[Start of section]
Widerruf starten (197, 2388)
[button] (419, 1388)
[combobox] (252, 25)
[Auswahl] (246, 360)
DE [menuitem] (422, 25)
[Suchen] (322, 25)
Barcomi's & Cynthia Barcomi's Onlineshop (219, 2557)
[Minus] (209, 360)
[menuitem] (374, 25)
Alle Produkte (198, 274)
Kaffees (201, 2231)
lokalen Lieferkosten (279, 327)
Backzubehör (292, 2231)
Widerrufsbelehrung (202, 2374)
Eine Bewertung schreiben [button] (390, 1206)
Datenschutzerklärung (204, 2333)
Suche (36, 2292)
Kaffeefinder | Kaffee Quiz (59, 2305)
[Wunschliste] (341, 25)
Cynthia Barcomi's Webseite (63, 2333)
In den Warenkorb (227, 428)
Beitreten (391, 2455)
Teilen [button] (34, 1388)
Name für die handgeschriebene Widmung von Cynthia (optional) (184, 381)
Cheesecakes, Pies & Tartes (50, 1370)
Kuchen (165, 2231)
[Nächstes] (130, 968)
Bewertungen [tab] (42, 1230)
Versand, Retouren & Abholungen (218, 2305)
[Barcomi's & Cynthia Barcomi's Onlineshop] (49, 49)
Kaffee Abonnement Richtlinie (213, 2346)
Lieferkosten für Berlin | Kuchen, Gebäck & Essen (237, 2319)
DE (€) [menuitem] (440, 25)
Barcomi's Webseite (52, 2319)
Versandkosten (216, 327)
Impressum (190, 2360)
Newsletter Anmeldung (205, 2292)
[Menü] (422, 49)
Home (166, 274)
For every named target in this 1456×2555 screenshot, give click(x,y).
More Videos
[End of section]
[Start of section]
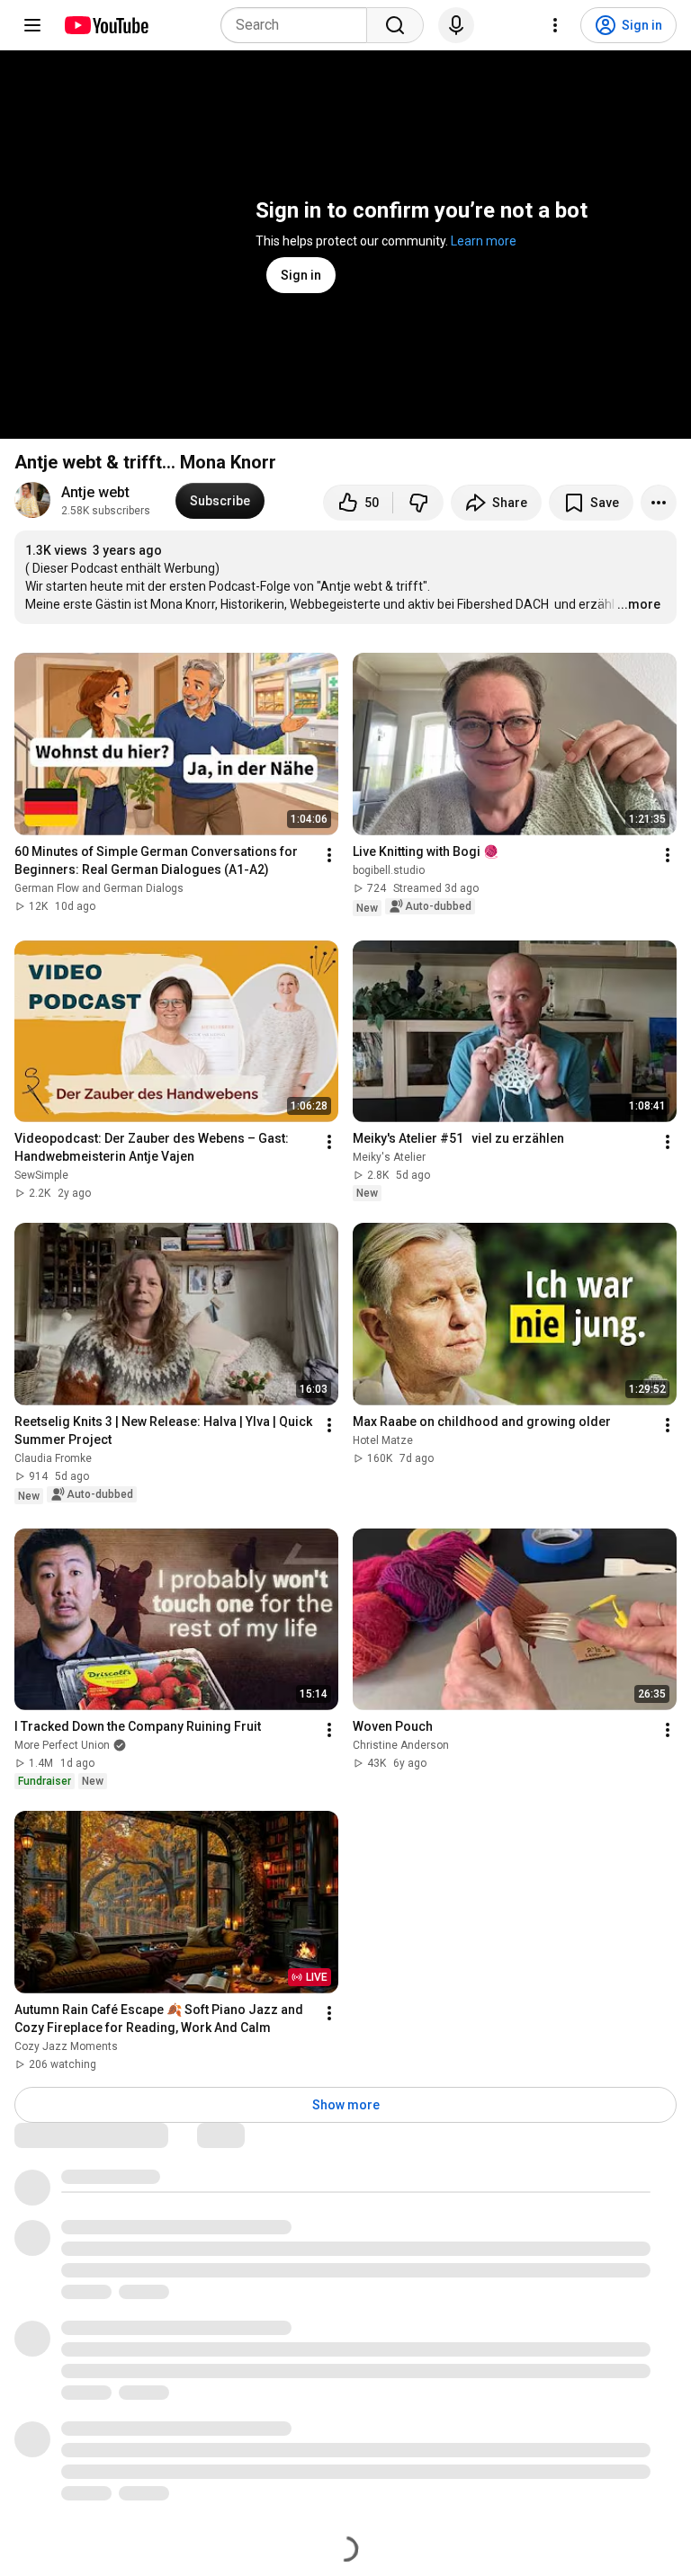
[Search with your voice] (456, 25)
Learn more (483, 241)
[End of section]
[Start of section]
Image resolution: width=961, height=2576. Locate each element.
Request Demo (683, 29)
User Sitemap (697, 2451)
[End of section]
Could you repeat exactly the lines in the listing above from the one with "DE [menuitem] (422, 25)" down to the one with "Backzubehör (292, 2231)"? Include both of those lines.

DE [menuitem] (422, 25)
[Suchen] (322, 25)
Barcomi's & Cynthia Barcomi's Onlineshop (219, 2557)
[Minus] (209, 360)
[menuitem] (374, 25)
Alle Produkte (198, 274)
Kaffees (201, 2231)
lokalen Lieferkosten (279, 327)
Backzubehör (292, 2231)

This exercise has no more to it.